元サラリーマンとは信じられない相方・きょん

 息をするように言い間違えたりかんだりされることで、常時ツッコミの訓練ができるという利点はあるが、もちろん弊害も生まれる。

 例えば、相方がトークをするときに本編に入る前談部分で言い間違えると笑いが起き、そのエピソードが話せなくなる。あるいは自分以外の芸人にスポットが当たっているときに、相方の奇怪な言動で笑いのターンを奪ってしまうことなどがしばしばある。

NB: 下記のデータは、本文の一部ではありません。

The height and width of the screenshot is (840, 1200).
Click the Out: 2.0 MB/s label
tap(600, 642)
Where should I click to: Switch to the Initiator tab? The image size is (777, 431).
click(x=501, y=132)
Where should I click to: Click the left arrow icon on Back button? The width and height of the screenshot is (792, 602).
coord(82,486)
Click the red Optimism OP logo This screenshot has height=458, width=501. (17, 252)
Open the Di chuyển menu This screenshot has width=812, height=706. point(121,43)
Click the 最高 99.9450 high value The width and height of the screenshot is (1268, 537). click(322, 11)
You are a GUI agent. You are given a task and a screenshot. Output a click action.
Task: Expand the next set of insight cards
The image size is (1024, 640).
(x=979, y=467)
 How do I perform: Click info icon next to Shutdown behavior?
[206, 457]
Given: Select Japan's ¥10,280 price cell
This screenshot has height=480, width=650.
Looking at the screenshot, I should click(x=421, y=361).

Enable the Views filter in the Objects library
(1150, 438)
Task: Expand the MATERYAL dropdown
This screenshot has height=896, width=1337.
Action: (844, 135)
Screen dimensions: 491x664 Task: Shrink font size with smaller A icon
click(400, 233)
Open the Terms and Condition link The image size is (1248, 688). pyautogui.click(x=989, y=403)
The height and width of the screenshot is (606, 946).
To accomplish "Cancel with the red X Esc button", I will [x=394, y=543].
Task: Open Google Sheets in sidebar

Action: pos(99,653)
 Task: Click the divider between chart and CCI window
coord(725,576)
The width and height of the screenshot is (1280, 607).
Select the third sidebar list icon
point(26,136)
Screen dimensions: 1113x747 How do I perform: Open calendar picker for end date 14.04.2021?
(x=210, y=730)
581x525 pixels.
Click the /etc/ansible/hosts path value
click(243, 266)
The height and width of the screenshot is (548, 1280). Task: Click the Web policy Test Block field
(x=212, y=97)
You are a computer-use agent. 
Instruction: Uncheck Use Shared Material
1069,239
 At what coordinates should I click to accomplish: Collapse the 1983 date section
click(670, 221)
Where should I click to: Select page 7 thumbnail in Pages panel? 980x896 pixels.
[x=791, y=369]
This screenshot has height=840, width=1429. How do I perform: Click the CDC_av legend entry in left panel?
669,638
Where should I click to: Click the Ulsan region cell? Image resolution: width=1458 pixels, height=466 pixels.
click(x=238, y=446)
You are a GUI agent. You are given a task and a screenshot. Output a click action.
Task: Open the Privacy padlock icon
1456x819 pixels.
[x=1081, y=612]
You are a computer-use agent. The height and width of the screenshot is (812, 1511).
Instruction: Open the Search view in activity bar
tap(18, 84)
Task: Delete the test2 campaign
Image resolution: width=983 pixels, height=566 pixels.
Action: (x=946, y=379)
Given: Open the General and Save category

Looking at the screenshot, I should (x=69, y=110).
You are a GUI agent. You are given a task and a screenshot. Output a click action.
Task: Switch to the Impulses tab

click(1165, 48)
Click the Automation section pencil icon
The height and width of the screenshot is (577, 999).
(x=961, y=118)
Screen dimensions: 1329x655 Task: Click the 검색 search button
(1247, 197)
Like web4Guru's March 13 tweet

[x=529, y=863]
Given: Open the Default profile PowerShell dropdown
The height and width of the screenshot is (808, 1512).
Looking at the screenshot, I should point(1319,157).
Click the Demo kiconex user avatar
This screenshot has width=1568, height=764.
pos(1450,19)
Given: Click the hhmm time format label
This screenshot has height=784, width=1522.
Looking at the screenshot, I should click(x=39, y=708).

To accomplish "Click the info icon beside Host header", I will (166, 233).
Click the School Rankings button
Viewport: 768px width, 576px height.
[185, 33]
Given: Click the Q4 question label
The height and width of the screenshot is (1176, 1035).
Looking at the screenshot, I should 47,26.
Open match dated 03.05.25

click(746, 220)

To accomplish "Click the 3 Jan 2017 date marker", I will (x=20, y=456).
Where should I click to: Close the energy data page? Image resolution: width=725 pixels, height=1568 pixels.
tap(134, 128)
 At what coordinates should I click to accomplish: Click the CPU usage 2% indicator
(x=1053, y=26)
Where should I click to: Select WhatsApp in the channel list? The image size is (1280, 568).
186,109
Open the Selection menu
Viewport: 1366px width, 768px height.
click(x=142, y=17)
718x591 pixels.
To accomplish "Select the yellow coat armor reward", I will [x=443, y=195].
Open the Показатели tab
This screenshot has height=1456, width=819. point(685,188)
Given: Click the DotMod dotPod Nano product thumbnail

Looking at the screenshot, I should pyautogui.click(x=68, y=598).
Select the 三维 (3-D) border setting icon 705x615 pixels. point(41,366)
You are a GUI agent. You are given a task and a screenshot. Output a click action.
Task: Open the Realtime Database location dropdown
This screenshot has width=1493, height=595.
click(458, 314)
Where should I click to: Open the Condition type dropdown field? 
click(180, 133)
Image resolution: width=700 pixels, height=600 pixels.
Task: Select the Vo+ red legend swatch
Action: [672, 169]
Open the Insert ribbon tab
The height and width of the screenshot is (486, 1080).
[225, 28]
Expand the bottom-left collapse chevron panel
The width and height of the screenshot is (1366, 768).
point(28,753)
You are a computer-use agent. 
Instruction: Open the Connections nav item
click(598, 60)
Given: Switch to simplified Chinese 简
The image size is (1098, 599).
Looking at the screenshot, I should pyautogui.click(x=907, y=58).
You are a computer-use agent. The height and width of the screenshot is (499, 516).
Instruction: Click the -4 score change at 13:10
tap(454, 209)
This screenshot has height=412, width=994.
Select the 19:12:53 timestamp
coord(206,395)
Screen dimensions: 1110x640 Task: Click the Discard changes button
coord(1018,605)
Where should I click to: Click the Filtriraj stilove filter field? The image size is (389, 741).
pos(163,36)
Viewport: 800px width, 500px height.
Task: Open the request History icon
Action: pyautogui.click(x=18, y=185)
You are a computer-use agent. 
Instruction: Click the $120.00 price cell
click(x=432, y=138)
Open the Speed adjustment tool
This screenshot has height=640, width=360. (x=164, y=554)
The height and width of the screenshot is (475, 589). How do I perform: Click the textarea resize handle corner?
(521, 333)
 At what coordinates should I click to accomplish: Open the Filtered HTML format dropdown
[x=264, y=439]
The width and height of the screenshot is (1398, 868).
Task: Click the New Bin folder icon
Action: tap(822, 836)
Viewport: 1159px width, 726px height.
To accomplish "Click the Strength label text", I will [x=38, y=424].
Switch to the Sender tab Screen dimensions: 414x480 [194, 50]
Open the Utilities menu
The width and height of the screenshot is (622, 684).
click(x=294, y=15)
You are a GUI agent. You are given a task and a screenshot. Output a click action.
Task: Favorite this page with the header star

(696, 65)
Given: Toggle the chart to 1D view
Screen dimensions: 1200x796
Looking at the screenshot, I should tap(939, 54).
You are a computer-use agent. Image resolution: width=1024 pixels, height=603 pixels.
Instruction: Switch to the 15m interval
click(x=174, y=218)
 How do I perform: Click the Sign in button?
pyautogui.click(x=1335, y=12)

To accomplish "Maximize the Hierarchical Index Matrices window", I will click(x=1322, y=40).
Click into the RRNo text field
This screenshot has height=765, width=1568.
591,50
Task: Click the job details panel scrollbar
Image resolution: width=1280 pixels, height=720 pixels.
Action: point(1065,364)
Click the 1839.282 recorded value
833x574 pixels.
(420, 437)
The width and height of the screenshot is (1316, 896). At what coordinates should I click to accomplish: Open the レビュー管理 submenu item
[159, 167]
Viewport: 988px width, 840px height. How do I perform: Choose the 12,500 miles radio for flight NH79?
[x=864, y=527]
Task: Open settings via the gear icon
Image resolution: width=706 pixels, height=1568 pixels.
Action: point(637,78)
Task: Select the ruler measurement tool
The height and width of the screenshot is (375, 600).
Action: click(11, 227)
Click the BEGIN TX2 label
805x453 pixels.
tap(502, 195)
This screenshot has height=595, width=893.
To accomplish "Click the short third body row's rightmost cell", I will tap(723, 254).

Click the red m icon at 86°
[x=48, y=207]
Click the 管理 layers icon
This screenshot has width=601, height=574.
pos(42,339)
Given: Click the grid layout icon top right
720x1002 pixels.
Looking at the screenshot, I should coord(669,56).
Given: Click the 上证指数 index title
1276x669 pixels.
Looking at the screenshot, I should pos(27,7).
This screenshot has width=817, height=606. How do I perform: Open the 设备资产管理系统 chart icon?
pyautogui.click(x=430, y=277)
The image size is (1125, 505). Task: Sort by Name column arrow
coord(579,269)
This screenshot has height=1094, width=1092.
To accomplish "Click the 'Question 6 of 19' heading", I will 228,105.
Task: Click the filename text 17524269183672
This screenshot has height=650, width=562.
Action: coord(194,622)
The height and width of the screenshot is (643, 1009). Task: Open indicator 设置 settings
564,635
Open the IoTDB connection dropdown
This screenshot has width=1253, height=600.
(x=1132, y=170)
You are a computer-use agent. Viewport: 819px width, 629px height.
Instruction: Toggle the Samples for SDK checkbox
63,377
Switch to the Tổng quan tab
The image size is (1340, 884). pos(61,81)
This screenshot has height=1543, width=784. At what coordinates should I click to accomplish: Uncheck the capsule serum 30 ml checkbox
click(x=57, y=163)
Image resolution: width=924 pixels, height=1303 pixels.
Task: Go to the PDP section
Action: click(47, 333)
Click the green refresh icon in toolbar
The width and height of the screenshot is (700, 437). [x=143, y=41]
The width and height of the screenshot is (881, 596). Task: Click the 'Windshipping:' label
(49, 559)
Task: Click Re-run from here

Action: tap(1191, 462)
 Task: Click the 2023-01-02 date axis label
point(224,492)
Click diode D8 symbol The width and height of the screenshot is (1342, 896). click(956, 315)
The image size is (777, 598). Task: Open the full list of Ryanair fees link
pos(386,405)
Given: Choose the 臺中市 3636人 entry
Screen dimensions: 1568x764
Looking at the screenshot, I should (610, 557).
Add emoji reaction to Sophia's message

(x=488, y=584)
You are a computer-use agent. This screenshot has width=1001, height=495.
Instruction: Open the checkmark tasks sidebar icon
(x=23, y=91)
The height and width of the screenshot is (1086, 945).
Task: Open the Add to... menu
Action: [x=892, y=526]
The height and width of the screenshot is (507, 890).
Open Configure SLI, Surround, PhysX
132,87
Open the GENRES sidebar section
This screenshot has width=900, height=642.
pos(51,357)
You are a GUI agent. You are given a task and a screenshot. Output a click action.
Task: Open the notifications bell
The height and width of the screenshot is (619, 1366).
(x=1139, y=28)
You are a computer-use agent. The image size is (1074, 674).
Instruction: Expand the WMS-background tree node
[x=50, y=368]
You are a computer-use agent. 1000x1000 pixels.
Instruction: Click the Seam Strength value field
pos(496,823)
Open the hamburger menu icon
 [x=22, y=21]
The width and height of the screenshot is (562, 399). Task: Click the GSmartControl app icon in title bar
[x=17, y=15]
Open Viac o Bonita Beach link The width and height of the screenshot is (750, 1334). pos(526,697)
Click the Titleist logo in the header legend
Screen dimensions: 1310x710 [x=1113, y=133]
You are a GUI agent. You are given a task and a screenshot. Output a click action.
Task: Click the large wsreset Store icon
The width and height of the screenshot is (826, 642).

 芸人は基本的にその場が面白ければ何でも許される世界だが、新喜劇を代表とする団体芸を重んじる吉本は無論チームワークも大切にしている。

 相方が芸人になる前にサラリーマンだったことが未だに信じられない。

 しかしこんな相方が、お笑いで一際光り輝く瞬間がある。

 それは、コントをするとき。

 とりわけ何かのキャラクターを体に憑依させるときだ。

 前述のようなミスをする相方だが、この能力だけは若手芸人の中でもずば抜けている。

 まるで片方のハサミだけが巨大化した蟹のようだ。

「ケイト・ブランシェット」と「コットンきょん」

 そして不思議なことに誰かを憑依させた相方は、なぜか言い間違えたりかんだりしない。であればコットンきょんとして舞台に立つときも滑舌の良い人をほんのり憑依させてほしいものだ。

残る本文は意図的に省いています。